Cock is a riveting minimalist drama

Cock was fast, intense, and impressive. Put simply, this play was breathtaking. Stephen Drover directs Rumble Theatre’s newest performance on Granville Island, presenting a series of hard-hitting questions and relaying issues with Western ideals.

Written by Mike Bartlett, Cock showcases a steady long-term relationship between two men that quickly takes a left turn when they hit a rough patch, during which time the protagonist, John, falls in love with a woman. Nearly half of the 90-minute play focuses around a dinner attended by John, the man he loves, the woman he loves, and a surprising guest.

I can imagine you’re already booking tickets for the play the day after your last midterm. But what if I was to tell you that’s not even the best part? It’s hard to name just one, but one of the most interesting and important parts of the play was the lack of anything and everything not human: there was nothing more than eight sets of staggered seats surrounding a small platform. Drover didn’t use a single prop, a single drop of music — nothing. Distractions, he calls them.

Although the play portrays man vs. man conflict threefold, the real battle Cock embodied was man vs. self. John, the illustrious protagonist, is not remembered for his humour or his quirks, like his boyfriend. He is not known for the boldness and self-assuredness that his girlfriend embodies. No, John embodies each and every single person who has ever questioned who and what they are.

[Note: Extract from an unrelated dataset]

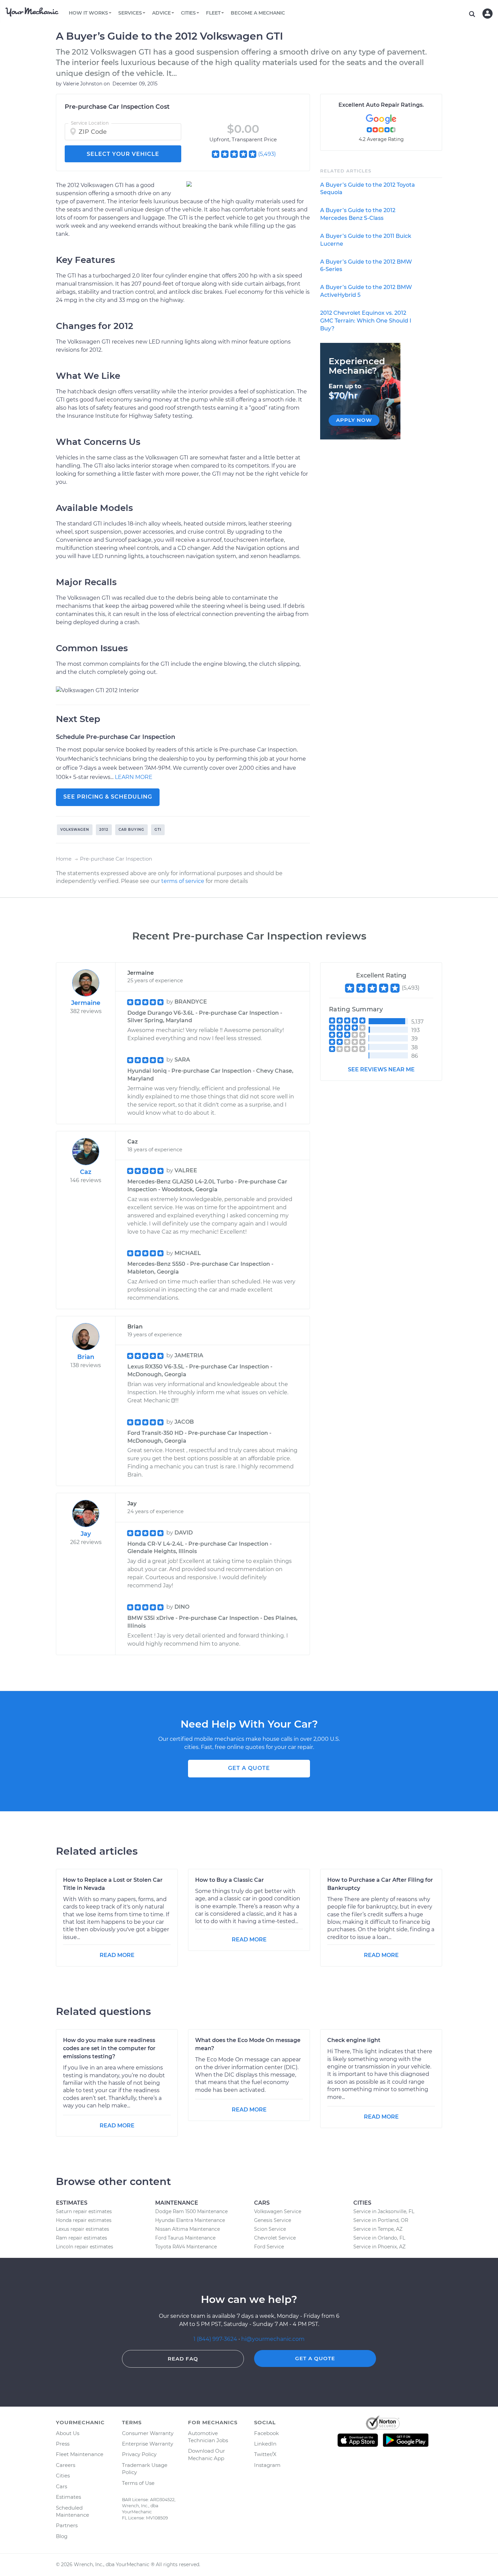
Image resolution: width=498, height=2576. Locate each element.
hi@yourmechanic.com (273, 2339)
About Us (67, 2433)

The need to know where we fit in this world is not merely scary, but destructive. Throughout the play, John sees himself only through the lenses of those with whom he interacts — never through his own. Cock speaks to the differences between the known, the common, and the habituated versus what we legitimately want in life. Through varied perspectives, such as biology and politics, Cock discusses the problems with self-actualization and how heavily involved society is in this personal phenomenon.

Despite tackling these tough topics, Drover never fails to make us laugh; he seamlessly integrates elements of humour into each and every act. The play is also wonderfully honest. Whenever an awkward moment occurred or whenever there was an opportune moment for a sarcastic remark, they were realized perfectly. Drover added an aspect of reality to his show that often gets misplaced in performances. This was appreciated by the audience, who were engaged throughout.

Drover has a masterpiece on his hands. The cherries on top were the actors: Nadeem Phillip, Shawn Macdonald, Donna Soares, and Duncan Fraser shared chemistry that was impossible to miss. The ways in which they drove me to the edge of my seat in pure angst of what was going to happen next was more than brilliant. All four shared an extreme chemistry that really made me believe that love isn’t the only thing you should be fighting for. You should fight for you.